Given passage:
[Start of Attachment]

KAL poised to soar to new heights
Korean Air is expected to post a record quarterly operating profit in Q3, but concerns are mounting about potential flight disruptions and other performance speed bumps as the company may soon face a strike by its pilots’ union.
In the second quarter, the nation’s flagship carrier swung to a profit of 128.48 billion won ($113.8 million), shifting from an operating loss of 98.8 billion won in the first quarter. Sales also rose 11.1 percent to 3.27 trillion won, up from 2.94 trillion won.
However, industry analysts expect the quarter ending in September will see the airline beat its previous best performance of the same period in 2010, when it posted an operating profit of 358.1 billion won.
Some local securities firms are even predicting that the affiliate of Hanjin Group might surpass 400 billion won. Hyundai Securities forecasts a figure of 405.6 billion won, while Shinhan Investment is betting on 429 billion won.
The analysts said that stable oil prices, coupled with the airline posting a high passenger load factor (PLF) in its international routes over the recently ended summer vacation season, will translate as riches in Q3.
Over half of its sales reportedly come from international passenger flights, with oil making up around one-third of its overall operating costs.
“According to the airline, it carried 1.3 million passengers on international flights in August, its largest monthly figure to date,” said Yang Ji-hwan, an analyst at Daishin Securities, adding that it’s air cargo business is recovering.
Korean Air’s PLF, or occupancy rate, on international routes is also expected to beat its record of 83 percent set in July, no mean feat considering it has upgraded some of its fleet to jumbo-sized aircraft like the A380.
“The numbers for August have not been revealed, but the PLF is expected to pass July’s figure by around 2 percentage points,” said Yang.
However, life is no bed of roses for the airline as it faces the prospect of a strike by its pilots’ union.
The flight crew union of Korean Air Lines (KAL) voted on Sept. 6 to stage a walkout after protracted negotiations with management to shorten working hours fell apart. Some 74 percent of those who participated in the ballot showed themselves in favor of striking.

[End of Attachment]

Description of the task: Can you print the Korean Air article in full, word for word? Work from the Korean Air article alone.

Supplied material:
[Start of Attachment]

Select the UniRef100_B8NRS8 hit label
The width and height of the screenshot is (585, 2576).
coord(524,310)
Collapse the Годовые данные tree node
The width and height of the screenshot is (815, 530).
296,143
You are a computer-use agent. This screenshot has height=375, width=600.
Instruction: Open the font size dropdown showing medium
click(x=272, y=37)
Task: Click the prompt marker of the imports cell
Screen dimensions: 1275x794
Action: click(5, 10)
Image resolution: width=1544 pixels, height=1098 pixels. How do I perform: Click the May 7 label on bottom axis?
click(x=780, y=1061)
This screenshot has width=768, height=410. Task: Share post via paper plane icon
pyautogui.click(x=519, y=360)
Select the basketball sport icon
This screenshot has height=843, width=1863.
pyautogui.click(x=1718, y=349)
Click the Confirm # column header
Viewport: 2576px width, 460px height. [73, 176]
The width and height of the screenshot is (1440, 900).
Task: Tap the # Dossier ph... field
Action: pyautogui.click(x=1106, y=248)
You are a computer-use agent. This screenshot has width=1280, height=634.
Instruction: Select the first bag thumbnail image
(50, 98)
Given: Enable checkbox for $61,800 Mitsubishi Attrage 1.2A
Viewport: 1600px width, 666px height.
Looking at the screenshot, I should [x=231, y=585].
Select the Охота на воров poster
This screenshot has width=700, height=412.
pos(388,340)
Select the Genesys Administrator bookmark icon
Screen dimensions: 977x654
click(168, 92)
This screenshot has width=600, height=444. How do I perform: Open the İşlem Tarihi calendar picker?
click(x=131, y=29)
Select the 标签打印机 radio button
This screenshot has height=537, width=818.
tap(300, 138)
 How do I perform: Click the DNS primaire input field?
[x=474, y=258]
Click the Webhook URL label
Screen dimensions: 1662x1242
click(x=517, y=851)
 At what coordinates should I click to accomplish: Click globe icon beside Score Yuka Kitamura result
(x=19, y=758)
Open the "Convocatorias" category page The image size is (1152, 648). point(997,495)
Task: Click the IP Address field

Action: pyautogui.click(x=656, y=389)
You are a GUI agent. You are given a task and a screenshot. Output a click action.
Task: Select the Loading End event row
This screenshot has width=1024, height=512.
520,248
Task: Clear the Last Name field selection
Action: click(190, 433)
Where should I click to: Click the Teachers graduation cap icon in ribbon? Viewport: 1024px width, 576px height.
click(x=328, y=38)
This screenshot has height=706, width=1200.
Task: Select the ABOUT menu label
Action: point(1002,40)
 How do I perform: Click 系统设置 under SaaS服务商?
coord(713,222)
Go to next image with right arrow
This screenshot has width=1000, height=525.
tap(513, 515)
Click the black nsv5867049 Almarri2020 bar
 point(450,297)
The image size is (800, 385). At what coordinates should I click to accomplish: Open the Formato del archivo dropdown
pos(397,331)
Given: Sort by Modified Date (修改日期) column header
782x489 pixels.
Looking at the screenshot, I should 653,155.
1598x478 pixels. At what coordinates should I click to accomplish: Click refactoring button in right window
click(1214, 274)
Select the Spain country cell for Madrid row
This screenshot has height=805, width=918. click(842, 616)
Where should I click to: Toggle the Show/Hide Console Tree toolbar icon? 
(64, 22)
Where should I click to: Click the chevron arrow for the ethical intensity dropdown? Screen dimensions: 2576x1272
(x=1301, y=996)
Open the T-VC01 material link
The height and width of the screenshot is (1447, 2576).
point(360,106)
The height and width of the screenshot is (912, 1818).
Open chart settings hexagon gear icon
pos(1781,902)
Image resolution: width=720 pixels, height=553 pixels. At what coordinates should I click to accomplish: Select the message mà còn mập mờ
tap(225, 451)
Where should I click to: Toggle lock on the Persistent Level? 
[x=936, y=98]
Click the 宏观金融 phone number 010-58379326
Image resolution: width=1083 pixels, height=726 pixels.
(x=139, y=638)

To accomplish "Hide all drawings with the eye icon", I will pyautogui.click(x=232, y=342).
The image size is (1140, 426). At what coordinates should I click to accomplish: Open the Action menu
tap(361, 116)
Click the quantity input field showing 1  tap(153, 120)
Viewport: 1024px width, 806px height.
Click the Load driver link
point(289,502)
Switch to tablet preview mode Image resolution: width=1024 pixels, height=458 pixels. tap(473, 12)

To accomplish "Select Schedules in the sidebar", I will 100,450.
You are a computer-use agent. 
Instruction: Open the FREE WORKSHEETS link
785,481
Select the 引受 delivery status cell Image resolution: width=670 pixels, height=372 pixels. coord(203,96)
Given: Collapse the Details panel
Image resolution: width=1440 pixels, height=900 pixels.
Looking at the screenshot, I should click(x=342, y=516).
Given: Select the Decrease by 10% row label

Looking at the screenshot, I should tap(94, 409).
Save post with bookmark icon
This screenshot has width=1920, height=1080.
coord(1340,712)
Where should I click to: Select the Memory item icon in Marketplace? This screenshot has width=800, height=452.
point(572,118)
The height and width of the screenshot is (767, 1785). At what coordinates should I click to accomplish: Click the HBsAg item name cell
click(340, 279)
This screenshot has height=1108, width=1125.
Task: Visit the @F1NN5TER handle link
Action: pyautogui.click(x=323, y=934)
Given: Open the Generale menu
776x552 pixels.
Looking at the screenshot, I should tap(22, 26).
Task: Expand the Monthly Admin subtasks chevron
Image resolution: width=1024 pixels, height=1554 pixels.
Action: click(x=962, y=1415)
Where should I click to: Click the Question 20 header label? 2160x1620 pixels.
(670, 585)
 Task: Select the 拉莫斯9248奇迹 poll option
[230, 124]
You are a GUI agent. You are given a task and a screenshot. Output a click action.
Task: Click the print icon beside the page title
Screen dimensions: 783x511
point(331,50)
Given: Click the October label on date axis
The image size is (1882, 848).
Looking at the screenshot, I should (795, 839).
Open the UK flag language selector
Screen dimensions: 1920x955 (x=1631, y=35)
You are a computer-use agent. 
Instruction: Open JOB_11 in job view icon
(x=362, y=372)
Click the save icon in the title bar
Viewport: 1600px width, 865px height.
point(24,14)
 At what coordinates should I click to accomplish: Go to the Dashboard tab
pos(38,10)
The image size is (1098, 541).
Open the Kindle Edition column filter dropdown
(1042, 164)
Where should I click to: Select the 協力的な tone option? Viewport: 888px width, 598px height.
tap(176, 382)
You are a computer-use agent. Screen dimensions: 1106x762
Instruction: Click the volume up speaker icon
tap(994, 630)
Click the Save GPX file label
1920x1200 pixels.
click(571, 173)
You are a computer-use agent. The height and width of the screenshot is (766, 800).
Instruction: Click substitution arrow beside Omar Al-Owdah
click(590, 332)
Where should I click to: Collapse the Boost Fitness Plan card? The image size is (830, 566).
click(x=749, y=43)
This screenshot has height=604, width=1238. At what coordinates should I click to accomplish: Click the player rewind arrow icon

[End of Attachment]

Solution to this task:
KAL poised to soar to new heights
Korean Air is expected to post a record quarterly operating profit in Q3, but concerns are mounting about potential flight disruptions and other performance speed bumps as the company may soon face a strike by its pilots’ union.
In the second quarter, the nation’s flagship carrier swung to a profit of 128.48 billion won ($113.8 million), shifting from an operating loss of 98.8 billion won in the first quarter. Sales also rose 11.1 percent to 3.27 trillion won, up from 2.94 trillion won.
However, industry analysts expect the quarter ending in September will see the airline beat its previous best performance of the same period in 2010, when it posted an operating profit of 358.1 billion won.
Some local securities firms are even predicting that the affiliate of Hanjin Group might surpass 400 billion won. Hyundai Securities forecasts a figure of 405.6 billion won, while Shinhan Investment is betting on 429 billion won.
The analysts said that stable oil prices, coupled with the airline posting a high passenger load factor (PLF) in its international routes over the recently ended summer vacation season, will translate as riches in Q3.
Over half of its sales reportedly come from international passenger flights, with oil making up around one-third of its overall operating costs.
“According to the airline, it carried 1.3 million passengers on international flights in August, its largest monthly figure to date,” said Yang Ji-hwan, an analyst at Daishin Securities, adding that it’s air cargo business is recovering.
Korean Air’s PLF, or occupancy rate, on international routes is also expected to beat its record of 83 percent set in July, no mean feat considering it has upgraded some of its fleet to jumbo-sized aircraft like the A380.
“The numbers for August have not been revealed, but the PLF is expected to pass July’s figure by around 2 percentage points,” said Yang.
However, life is no bed of roses for the airline as it faces the prospect of a strike by its pilots’ union.
The flight crew union of Korean Air Lines (KAL) voted on Sept. 6 to stage a walkout after protracted negotiations with management to shorten working hours fell apart. Some 74 percent of those who participated in the ballot showed themselves in favor of striking.